Excerpt provided:
━━━━━━━━

= José Antonio Price =

Afro-Panamanian physician and politician

José Antonio Price (1890–1951) was a prominent Afro-Panamanian physician and Liberal politician who graduated from University of West Tennessee College of Medicine and Surgery in 1913. Price is regarded as the first black Panamanian to hold a medical degree in republican Panama.

==Early life==
José Antonio Price was born in Santa Ana, Panama City, then part of the Republic of Colombia in 1890 and was the only son of Hilda Price, an immigrant from British Honduras. He moved very early on in his life to the western part of the Isthmus, to the Caribbean location of Bocas del Toro where he spent the majority of his life and career. At the beginning of the 20th century, Bocas del Toro was a prominent international port, home to the first international headquarters of the United Fruit Company.

==Education==
Price attended high school in Kingston, Jamaica before traveling to the southern United States, where he became an alumnus of two Historically black colleges and universities, Shaw University at Raleigh, North Carolina where he attended special courses from 1907 to 1909 and University of West Tennessee College of Medicine and Surgery in Memphis, where he obtained his medical degree in 1913 under the guidance of professor Miles Vandahurst Lynk.

Price spoke Spanish, English and French fluently.

==Professional career==
Price became a pioneer of private medicine in the Republic of Panama. Upon his return to Bocas del Toro in 1913, he started a private practice in his own medical facility called ´Hospital Santa Fe´, located at Four Street and Central Avenue. He also established a drugstore “Farmacia Central” which was the largest in town. These health facilities were instrumental in coping with the large demand of medical services as the population approached 23,000.

In the early nineteen twenties president Belisario Porras started a nationalization campaign of Panama's public health which had largely been in the hands of the Americans since 1904. During this period Price served as Official Doctor of the indigenous region of Chiriquí Occidente and Official Doctor of the province of Darien. Price also held multiple government appointments in Bocas del Toro such as Sanitary Doctor and Forensic Doctor. There is evidence that Price also provided free medical services to the poor over a career that spanned for almost forty years.

==Political career==
Price was a Liberal radical and a close political ally to Carlos Antonio Mendoza, Belisario Porras, Francisco Arias Paredes and Ernesto de la Guardia. He served as an elected member of the Municipal Council of Bocas del Toro, representing different factions of the Liberal party such as Partido Liberal, Partido Liberal Renovador and Partido Liberal Unido.

==Personal life==
Price married Liliane Maud Georget Smith, who was of French descent, in 1915. She was a daughter of Louis Victor Georget, former Superintendent of the United Fruit Co., who died in 1908. He remarried in 1941 to Maria America Vernaza Boyes, a Granddaughter of General Heliodoro Vernaza. Together they had three children Juan Antonio, Jose Antonio and Desiree Antonia. Price died of cancer on Colón Island, Bocas del Toro in 1951.

━━━━━━━━

Work instruction 1:
In the José Antonio Price biography, swap "physician" for "doctor" and write out the passage starting at "Afro-Panamanian physician and politician" and ending at "United Fruit Company.".
Work instruction 2:
According to the José Antonio Price biography, what was the name of the drugstore Price established?
This listing comes from a separate source.

Stored data:
━━━━━━━━

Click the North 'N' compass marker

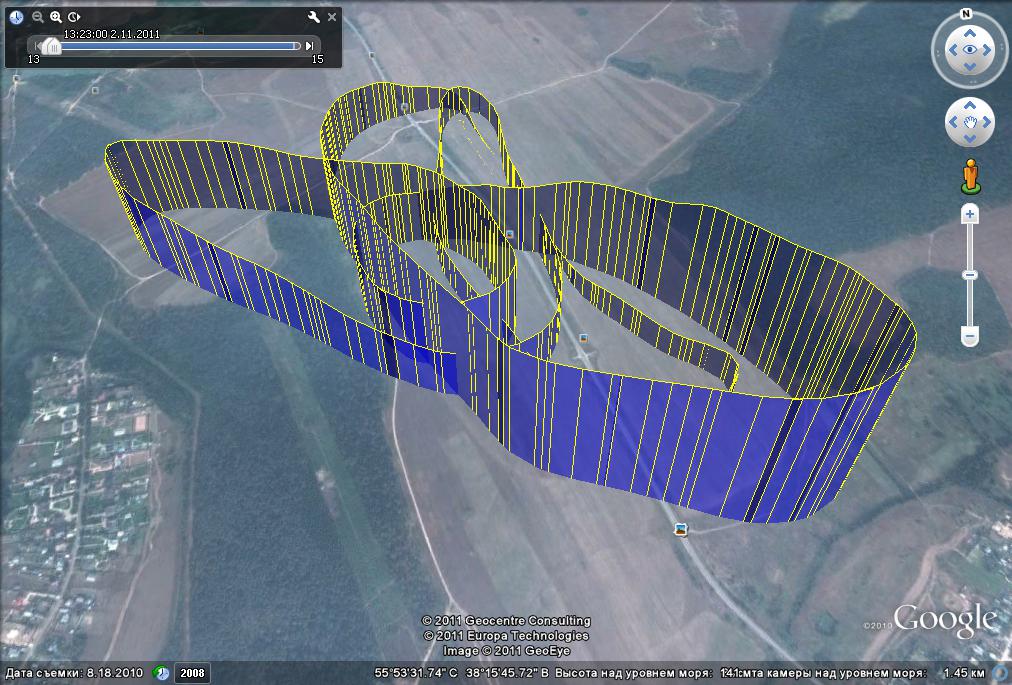click(x=966, y=14)
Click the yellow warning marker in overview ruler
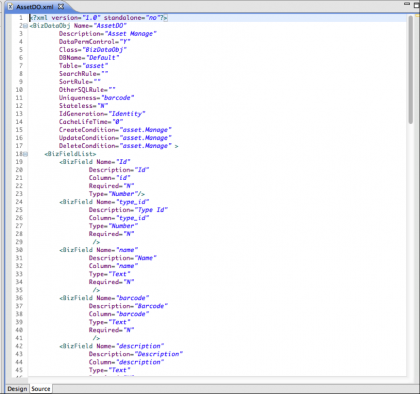This screenshot has height=394, width=420. [417, 16]
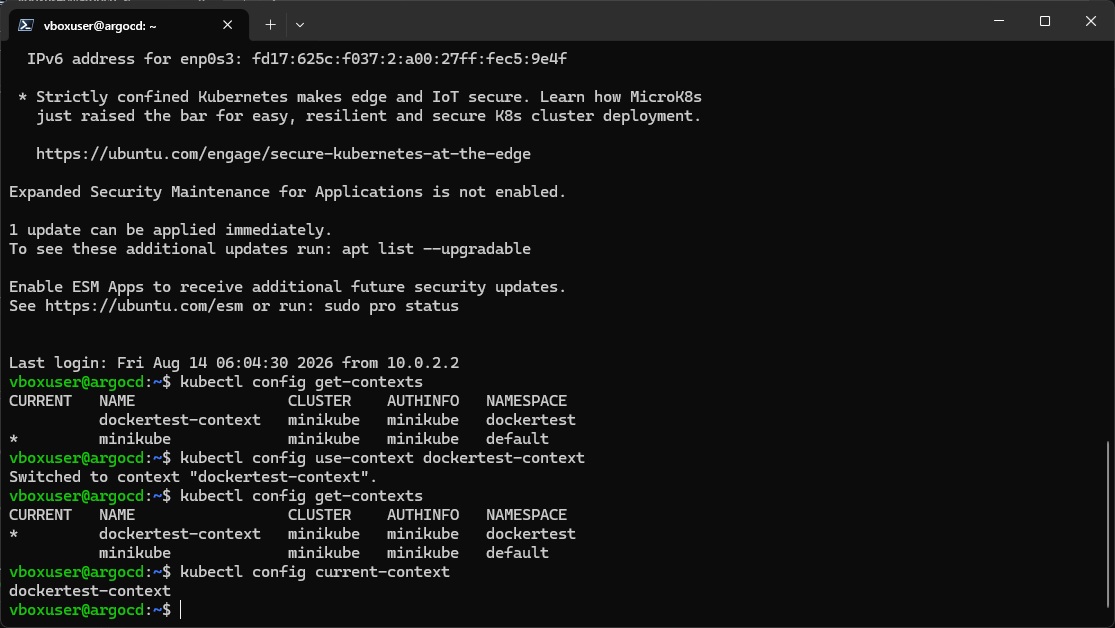Close the vboxuser@argocd tab

tap(228, 25)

━━━━━━━━

Answer section 1:
Afro-Panamanian doctor and politician

José Antonio Price (1890–1951) was a prominent Afro-Panamanian doctor and Liberal politician who graduated from University of West Tennessee College of Medicine and Surgery in 1913. Price is regarded as the first black Panamanian to hold a medical degree in republican Panama.

==Early life==
José Antonio Price was born in Santa Ana, Panama City, then part of the Republic of Colombia in 1890 and was the only son of Hilda Price, an immigrant from British Honduras. He moved very early on in his life to the western part of the Isthmus, to the Caribbean location of Bocas del Toro where he spent the majority of his life and career. At the beginning of the 20th century, Bocas del Toro was a prominent international port, home to the first international headquarters of the United Fruit Company.

Answer section 2:
Farmacia Central